Afinal, ele assumiu na campanha uma série de compromissos que para serem honrados dependem do Poder Legislativo. Divergência sempre existirão. É natural. Vem à lembrança uma frase de Oswaldo Aranha quando Getúlio Vargas, eleito em 1950, formava o seu ministério de experiência, o primeiro de sua administração. O ex-presidente da ONU e grande figura no alinhamento do Brasil contra o nazismo de Hitler e o fascismo de Mussolini afirmou: “Libertemos Getúlio”.
CAUTELA – As divergências no início do governo são comuns, mas hoje precisam ser superadas com cautela, uma vez que o fisiologismo cresceu muito ao longo dos 72 anos que separam a vitória de Vargas nas urnas da vitória de agora de Lula sobre Bolsonaro.
A preocupação com a Presidência da Câmara – daí o apoio à reeleição de Arthur Lira – é bastante sensível, pois, afinal de contas, Lula não só depende de Lira para a aprovação do novo teto orçamentário, como também não deseja repetir as dificuldades e o relacionamento entre Dilma Rousseff e Eduardo Cunha que terminaram com o impeachment da então presidente da República.
Lula, é claro, não teme, e nem há razões para isso, sofrer o impeachment logo no início de seu mandato.

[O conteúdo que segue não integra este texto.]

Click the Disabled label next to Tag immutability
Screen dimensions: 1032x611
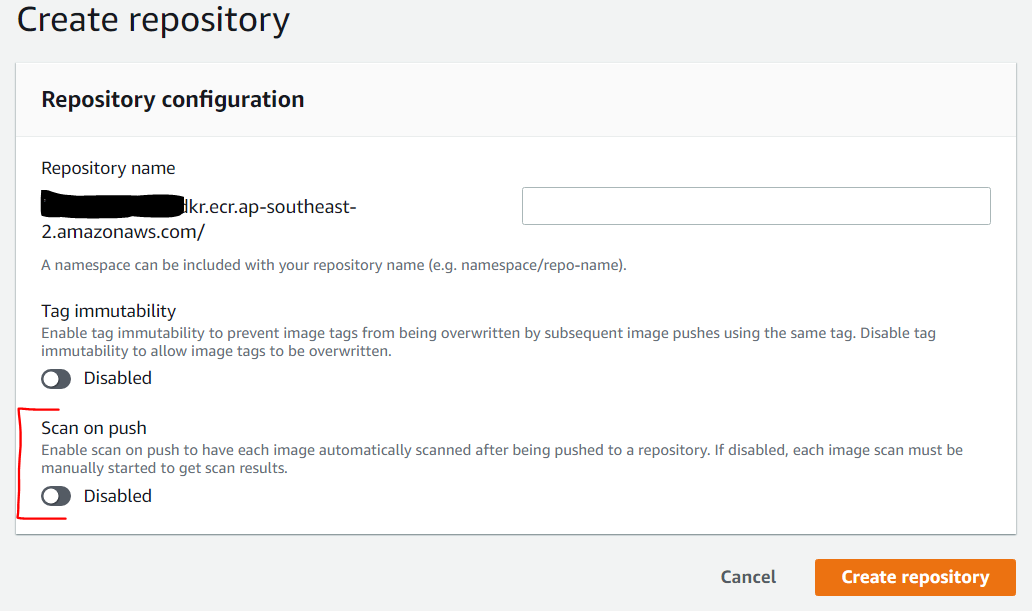pyautogui.click(x=118, y=378)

Mas o bom relacionamento é essencial para que problemas que surgirão, e na política surgem sempre, possam refletir negativamente na sua imagem junto à opinião pública.
DEMOCRACIA – A questão das divergências foi muito bem focalizada por Miriam Leitão em artigo publicado ontem no O Globo. São naturais na democracia e, no fundo da questão, digo, a vitória de Lula da Silva foi fundamental para a continuidade da democracia brasileira.
Foi essa opção na base da qual se voltou a maioria do eleitorado brasileiro. É preciso levar em conta, como dizia JK, que a política representa sobretudo a esperança, seja ela qual for. Mas será sempre a esperança que a sociedade alimenta para avançar e melhorar de vida. A esperança, entretanto, sem discutir o mérito da questão, não é apenas a do povo de modo geral.
É de todos, inclusive daqueles que desejam expandir seus negócios e seus lucros, concentrando ainda mais a já super concentrada renda no país. Assim, as divergências são naturais, mas o que não se pode fazer é com que a luta por consegui-las prejudique o sentido maior do legado que as urnas deixaram para a população.